### [EXTRACT]
>> begin

It is the plaintiff (sic) testimony that no unit in the South Carolina National Guard with 90 or more soldiers had one employee performing all the duties of that unit. That this is what created a hostile work environment. That once replaced by a white employee SFC Giles who (sic) duties were reduced, created the racially hostile work environment for the plaintiff. (PL Aff., ¶ 13).

Evans attempts to advance this argument by contradicting the deposition testimony of Rast. At Rast's deposition, Evans asked her if there were other SCNG units with "90 or more soldiers where one employee handles them all" (Rast Dep., 43). Rast named the 59th Troop Command as such a unit. Id. Evans then refers to "exhibit (1)" to contradict Rast. It appears Evans is referring to Exhibit 1 to his original opposition memorandum. This exhibit appears to be a copy of a page from a SCNG directory which shows the personnel assigned to the 59th Troop Command at some unspecified time. Assuming that Evans' affidavit, and its reference to the exhibit, establishes that the 59th Troop Command had more than one person performing duties similar to those performed by Evans, the undersigned concludes that this fact is immaterial to Evans' claim that he was subjected to a racially hostile work environment.

B. Discharge

In the second claim listed in the complaint, Evans asserts a Title VII claim based on "Sec. 2000e-2 . . . wrongful termination of employment." The undersigned construes this to be a disparate treatment claim for discharge based on race.

Plaintiff alleges that he was discharged from his position as a National Guard Technician due to his race in violation of 42 U.S.C. § 2000e-2(a). That statute provides:

It shall be an unlawful employment practice for an employer —
(1) to fail or refuse to hire or to discharge any individual, or otherwise to discriminate against any individual with respect to his compensation, terms, conditions, or privileges of employment, because of such individual's race, color, religion, sex, or national origin; . . . .

>> end

### [PROVIDED DATA]
>> begin

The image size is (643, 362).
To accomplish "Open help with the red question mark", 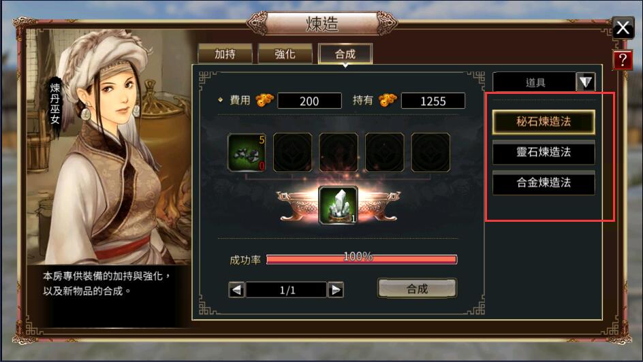I will click(623, 60).
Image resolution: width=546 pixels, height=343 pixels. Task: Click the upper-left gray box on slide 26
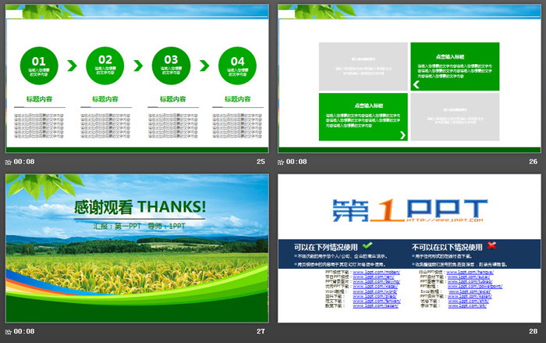coord(363,65)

>> end

### [TASK BRIEF]
In the court extract, which unit did Rast name when asked about other units with 90 or more soldiers where one employee handles them all?

### [RESULT BELOW]
The 59th Troop Command.